Scriveva il grande Elias Canetti che "la diversità degli insegnanti è la prima forma di molteplicità di cui si prende coscienza nella vita [...] il loro susseguirsi uno dopo l'altro, nello stesso luogo, nello stesso ruolo, con le stesse intenzioni, esposti con tanta evidenza al confronto – come tutto questo agisce e si manifesta, è un'altra specie di scuola, del tutto diversa da quella dell'apprendimento, una scuola che insegna la molteplicità della natura umana, e purché la si prenda sul serio anche solo in parte, è questa la prima vera scuola di conoscenza dell'uomo".

Mi piacerebbe potessimo farci più domande. Mi piacerebbe potessimo avere la capacità di restare senza risposte, senza apparenti facili soluzioni a breve termine e costruire piuttosto una strada che aiuti i nostri ragazzi a riflettere su se stessi e sul mondo, a non fondare le loro vite sui principi dell'economia o del potere, ma sul bene comune, su un'altra intelligenza. Un'altra intelligenza consapevole, come ha scritto in maniera evocativa Baricco, che educare "significa proprio preparare all'instabilità. Che il sapere è riservato a intelligenze sufficientemente leggere e veloci da riallineare le regole note all'ignoto del reale che cambia. Che la conoscenza è un gesto sempre instabile, e morbido, coincide con l'arte dell'adattamento, e alla fine è riassumibile nella capacità animale e intuitiva di vedere figure provvisorie dove disponiamo solo di frammenti, che per di più non stanno fermi".

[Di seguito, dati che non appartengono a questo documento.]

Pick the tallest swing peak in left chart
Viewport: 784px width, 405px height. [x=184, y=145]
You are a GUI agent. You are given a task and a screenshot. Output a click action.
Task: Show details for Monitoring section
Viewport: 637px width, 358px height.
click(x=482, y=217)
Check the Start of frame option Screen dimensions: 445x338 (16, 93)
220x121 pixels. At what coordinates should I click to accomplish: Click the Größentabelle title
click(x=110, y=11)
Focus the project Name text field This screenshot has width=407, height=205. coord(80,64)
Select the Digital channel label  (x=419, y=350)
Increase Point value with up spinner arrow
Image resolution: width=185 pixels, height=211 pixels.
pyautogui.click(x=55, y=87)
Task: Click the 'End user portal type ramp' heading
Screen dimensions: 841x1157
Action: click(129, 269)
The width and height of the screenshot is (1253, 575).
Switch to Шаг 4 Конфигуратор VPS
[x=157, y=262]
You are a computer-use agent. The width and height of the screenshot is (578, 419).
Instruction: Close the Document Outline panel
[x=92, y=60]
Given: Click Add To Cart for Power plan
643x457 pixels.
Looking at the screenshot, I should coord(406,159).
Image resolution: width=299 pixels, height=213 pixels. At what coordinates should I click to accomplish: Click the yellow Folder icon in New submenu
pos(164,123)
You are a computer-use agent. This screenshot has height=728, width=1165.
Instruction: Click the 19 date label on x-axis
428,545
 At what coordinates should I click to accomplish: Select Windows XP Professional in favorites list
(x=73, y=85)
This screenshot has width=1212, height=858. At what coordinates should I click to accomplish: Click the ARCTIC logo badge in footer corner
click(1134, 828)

Pensare che solo il vaccino sia la soluzione ai nostri problemi, pensare che "solo così finalmente ne usciremo" significa a mio parere fuggire dalla drammatica consapevolezza che ora – ma credo sempre nella nostra esistenza – non abbiamo e mai avremo a disposizione soluzioni magiche, ma solo la possibilità di sviluppare sistemi educativi e pratiche di vita flessibili e creative. Se perdiamo la possibilità di allargare le visioni, se ci allontaniamo dal senso di bellezza e vitalità e non coltiviamo il confronto dialogico, rischiamo, a mio parere, di essere già morti in vita.

Quando entro in classe, e come me molti colleghi, in presenza o virtualmente, sto consegnando ai ragazzi la passione che mi muove e che cerco di tenere accesa. Spero li possa aiutare a coltivare il fuoco vivo della conoscenza e il desiderio di apprendere dalla vita. Questo per me è il farmaco principale per attraversare questo periodo e per prepararli alle sfide che incontreranno".